→ AUFGABENSTELLUNG:
Liste alle Personen auf, die im zitierten Text namentlich als Unterzeichner*innen des Aufrufs genannt werden.

→ ZITIERTER TEXT:
Zu den Unterzeichner*innen des Aufrufs zählen Bewegungslinke wie der stellvertretende Parteivorsitzende Lorenz Gösta Beutin und die Leipziger Landespolitikerin Juliane Nagel ebenso wie Reformer*innen, darunter der ehemalige Bundestagsabgeordnete Thomas Nord und die Bundessprecherin des »Forums demokratischer Sozialismus«, Luise Neuhaus-Wartenberg. Als bloße Anti-Wagenknecht-Formation will diese die »progressive Linke« allerdings nicht verstanden wissen: »Ich will mich nicht an bestimmten Leuten abarbeiten. Mir geht es darum, den progressiven Charakter der Partei zu stärken.« Diese etwas vorsichtige Rhetorik mag auch strategisch motiviert sein: Man will verhindern, dass Wagenknecht die Erzählung aufbauen kann, sie würde aus der Partei gedrängt.

Umso deutlicher erscheinen die Gegensätze in einem Papier, über das sich die »Progressiven« am Wochenende verständigen wollen. In der »Berliner Erklärung«, die »nd« in einer Arbeitsfassung vorliegt, heißt es, hinter dem »Linkskonservatismus« verberge sich ein »sozialkonservativer Nationalpopulismus für die vermeintliche Mehrheit der ‚deutschen Bürger›, der in Stellung gebracht wird gegen Geflüchtete, queere Menschen, Klimabewegte und andere ‹skurrile Minderheiten‹«. Eine solche Haltung wolle man nicht mehr akzeptieren: »Wir wollen, dass in dieser Frage Klarheit geschaffen wird. Das ist eine Aufgabe aller Gremien, vor allem aber des Partei- und Fraktionsvorstands.« Diese Passage kann als Aufforderung verstanden werden, sich zu entscheiden, ob man das Wagenknecht-Lager als Teil der Linken weiterhin akzeptieren wolle. Auch die Bundestagsfraktion kommt schlecht weg: Die dort »hartnäckig tolerierte Koexistenz unvereinbarer Positionen« werde »zu Recht als unwählbare ‚Zerstrittenheit‹« reflektiert. In der Fraktion gibt es seit Jahren ein Machtbündnis aus Reformern um Dietmar Bartsch mit dem Wagenknecht-Lager.

→ BEREITGESTELLTES MATERIAL:

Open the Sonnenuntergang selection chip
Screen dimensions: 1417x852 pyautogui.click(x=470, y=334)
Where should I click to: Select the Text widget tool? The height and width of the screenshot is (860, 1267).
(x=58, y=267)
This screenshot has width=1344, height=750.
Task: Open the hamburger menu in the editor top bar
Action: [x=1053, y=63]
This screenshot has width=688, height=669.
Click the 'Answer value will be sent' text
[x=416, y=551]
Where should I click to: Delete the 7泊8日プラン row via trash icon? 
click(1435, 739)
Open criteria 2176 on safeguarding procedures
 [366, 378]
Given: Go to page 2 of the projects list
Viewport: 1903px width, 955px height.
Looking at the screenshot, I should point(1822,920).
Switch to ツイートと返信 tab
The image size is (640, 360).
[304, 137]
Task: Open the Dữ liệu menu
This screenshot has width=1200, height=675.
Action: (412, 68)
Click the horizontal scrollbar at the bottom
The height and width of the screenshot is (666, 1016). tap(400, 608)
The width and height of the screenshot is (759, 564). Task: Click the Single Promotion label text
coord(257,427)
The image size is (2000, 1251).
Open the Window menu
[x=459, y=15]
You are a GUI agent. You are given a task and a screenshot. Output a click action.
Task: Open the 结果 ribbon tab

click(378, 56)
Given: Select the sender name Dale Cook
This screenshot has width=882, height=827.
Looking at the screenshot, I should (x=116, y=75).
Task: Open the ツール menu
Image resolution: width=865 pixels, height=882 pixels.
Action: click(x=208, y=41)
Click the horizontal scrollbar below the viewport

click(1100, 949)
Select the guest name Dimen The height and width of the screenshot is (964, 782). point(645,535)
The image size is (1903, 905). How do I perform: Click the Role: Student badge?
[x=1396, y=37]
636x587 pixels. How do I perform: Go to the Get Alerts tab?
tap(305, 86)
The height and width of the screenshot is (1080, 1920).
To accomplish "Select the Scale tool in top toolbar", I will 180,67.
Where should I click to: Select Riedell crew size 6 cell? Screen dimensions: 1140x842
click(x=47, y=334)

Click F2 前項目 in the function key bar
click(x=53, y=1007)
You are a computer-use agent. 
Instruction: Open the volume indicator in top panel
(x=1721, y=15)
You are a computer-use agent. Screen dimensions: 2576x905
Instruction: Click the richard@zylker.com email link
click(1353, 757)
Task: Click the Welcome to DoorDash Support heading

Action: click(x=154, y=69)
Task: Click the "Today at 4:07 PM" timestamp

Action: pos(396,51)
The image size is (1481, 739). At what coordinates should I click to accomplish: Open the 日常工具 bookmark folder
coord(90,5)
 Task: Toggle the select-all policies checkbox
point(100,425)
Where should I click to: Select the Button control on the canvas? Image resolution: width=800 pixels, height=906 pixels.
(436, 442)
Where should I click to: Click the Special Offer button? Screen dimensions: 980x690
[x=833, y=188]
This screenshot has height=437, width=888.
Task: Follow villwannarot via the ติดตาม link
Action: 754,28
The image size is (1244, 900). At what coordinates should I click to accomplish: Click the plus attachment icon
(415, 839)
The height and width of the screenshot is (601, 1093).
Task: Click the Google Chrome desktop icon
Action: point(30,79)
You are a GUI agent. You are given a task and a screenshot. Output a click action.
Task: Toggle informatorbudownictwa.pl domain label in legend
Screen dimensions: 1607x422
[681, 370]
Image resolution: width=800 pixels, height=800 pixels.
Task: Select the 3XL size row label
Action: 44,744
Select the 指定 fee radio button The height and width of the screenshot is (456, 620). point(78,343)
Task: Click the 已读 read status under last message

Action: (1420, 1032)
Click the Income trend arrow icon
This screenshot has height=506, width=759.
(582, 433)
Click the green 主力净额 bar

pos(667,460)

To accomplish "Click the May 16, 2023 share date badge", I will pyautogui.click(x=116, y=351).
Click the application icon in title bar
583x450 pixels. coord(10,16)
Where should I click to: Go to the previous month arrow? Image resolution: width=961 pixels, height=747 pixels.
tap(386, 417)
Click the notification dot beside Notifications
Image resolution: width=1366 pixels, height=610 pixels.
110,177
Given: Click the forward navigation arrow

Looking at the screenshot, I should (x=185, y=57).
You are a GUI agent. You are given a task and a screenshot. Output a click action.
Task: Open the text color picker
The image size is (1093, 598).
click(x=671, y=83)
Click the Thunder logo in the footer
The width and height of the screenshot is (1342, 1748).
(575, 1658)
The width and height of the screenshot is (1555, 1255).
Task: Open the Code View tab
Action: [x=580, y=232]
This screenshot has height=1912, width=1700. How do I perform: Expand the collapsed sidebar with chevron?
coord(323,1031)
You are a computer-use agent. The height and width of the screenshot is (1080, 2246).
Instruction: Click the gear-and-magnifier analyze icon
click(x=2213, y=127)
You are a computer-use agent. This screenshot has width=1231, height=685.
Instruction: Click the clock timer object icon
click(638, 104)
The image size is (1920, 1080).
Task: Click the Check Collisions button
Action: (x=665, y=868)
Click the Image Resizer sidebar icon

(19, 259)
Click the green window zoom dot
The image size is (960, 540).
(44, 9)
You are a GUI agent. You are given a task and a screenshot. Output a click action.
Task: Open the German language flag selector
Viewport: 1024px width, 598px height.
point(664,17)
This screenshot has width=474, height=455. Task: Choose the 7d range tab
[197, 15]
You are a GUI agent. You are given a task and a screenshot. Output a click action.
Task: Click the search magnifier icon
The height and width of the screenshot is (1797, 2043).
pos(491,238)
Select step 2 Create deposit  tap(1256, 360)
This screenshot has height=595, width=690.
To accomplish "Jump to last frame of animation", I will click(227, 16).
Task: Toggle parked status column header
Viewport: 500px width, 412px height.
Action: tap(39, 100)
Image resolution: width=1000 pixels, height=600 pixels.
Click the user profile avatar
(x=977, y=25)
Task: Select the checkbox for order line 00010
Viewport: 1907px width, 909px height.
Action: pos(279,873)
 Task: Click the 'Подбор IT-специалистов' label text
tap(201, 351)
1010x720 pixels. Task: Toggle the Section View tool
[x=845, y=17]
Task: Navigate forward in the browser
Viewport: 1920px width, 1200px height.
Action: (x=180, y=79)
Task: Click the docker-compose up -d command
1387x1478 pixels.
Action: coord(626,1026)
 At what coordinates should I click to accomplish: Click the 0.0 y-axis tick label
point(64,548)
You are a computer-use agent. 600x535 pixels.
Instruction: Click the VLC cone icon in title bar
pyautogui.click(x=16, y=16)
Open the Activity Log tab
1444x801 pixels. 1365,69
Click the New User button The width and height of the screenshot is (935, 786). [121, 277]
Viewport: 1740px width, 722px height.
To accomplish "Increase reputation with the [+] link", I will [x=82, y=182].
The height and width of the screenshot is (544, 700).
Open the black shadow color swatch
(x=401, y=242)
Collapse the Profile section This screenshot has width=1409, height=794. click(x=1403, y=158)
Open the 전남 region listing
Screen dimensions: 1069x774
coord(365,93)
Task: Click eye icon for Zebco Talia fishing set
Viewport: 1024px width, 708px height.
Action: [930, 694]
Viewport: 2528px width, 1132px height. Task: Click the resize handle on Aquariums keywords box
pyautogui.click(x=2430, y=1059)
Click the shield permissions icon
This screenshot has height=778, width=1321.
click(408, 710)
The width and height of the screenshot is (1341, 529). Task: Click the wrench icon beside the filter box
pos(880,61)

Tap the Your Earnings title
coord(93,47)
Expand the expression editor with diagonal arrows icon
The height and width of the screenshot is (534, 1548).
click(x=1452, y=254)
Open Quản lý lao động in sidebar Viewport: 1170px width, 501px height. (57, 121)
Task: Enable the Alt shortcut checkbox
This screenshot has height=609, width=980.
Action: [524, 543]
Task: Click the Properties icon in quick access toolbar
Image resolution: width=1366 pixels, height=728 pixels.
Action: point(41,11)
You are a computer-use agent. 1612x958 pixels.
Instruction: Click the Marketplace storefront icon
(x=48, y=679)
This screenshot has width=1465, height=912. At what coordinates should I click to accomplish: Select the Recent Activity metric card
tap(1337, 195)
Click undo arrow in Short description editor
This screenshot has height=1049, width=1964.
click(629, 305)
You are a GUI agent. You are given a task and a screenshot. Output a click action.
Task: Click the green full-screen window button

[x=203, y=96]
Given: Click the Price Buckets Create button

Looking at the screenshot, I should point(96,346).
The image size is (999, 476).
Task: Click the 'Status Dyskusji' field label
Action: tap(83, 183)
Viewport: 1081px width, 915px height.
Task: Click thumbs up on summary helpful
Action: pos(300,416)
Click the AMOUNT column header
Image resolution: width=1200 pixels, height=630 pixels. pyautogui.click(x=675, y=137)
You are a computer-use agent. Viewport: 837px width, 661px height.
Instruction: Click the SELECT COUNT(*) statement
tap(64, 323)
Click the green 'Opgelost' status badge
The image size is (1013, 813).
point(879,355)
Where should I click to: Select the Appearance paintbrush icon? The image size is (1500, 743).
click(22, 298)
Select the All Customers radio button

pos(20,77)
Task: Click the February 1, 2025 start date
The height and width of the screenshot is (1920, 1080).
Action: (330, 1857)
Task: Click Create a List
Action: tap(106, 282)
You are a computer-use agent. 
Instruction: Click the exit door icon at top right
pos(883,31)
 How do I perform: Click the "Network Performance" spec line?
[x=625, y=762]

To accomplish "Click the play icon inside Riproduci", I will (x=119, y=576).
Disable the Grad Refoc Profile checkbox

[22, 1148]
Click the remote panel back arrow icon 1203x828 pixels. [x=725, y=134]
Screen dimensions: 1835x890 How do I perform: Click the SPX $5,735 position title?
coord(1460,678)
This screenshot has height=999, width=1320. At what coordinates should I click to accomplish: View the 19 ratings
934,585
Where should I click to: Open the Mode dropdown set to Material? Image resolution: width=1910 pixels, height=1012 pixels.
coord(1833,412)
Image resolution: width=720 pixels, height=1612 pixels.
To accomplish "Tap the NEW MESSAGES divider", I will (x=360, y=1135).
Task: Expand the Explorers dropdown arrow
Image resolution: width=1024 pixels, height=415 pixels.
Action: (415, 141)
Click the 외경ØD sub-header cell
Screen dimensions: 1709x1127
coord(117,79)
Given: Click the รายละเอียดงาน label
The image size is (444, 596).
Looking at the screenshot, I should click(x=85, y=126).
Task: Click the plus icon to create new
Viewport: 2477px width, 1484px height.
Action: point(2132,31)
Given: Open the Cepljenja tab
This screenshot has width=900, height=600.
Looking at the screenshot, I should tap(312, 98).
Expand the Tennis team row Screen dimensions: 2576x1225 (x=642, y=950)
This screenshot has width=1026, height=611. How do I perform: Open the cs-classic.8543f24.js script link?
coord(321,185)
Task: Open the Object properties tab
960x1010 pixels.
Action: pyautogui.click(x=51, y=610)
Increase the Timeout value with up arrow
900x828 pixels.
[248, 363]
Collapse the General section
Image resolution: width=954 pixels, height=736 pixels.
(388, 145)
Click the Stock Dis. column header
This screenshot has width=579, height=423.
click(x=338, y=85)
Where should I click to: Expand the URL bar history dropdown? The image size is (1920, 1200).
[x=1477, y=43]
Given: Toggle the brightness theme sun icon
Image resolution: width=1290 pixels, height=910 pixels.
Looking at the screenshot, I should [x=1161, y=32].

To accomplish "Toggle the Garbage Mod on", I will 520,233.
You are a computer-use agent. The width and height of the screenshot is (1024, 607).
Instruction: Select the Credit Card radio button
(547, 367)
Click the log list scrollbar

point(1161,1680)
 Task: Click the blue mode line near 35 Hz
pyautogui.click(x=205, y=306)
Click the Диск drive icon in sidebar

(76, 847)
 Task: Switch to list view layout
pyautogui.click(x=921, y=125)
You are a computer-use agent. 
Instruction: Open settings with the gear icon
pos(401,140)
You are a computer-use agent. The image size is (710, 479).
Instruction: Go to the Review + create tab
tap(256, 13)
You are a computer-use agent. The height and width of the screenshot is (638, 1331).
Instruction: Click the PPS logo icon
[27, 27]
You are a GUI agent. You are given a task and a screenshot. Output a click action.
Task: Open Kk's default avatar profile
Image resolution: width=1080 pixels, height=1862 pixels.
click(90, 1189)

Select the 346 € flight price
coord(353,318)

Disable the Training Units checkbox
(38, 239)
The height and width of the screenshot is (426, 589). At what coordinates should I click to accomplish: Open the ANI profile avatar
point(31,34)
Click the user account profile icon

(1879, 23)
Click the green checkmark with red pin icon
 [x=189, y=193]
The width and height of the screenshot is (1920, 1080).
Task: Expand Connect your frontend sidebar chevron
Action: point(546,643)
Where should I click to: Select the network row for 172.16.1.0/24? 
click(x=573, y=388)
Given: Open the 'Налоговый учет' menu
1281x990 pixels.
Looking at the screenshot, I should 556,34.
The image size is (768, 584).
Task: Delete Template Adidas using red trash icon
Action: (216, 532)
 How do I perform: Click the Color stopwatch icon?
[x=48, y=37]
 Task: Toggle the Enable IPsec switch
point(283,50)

→ ERGEBNIS DER AUFGABE:
- Lorenz Gösta Beutin
- Juliane Nagel
- Thomas Nord
- Luise Neuhaus-Wartenberg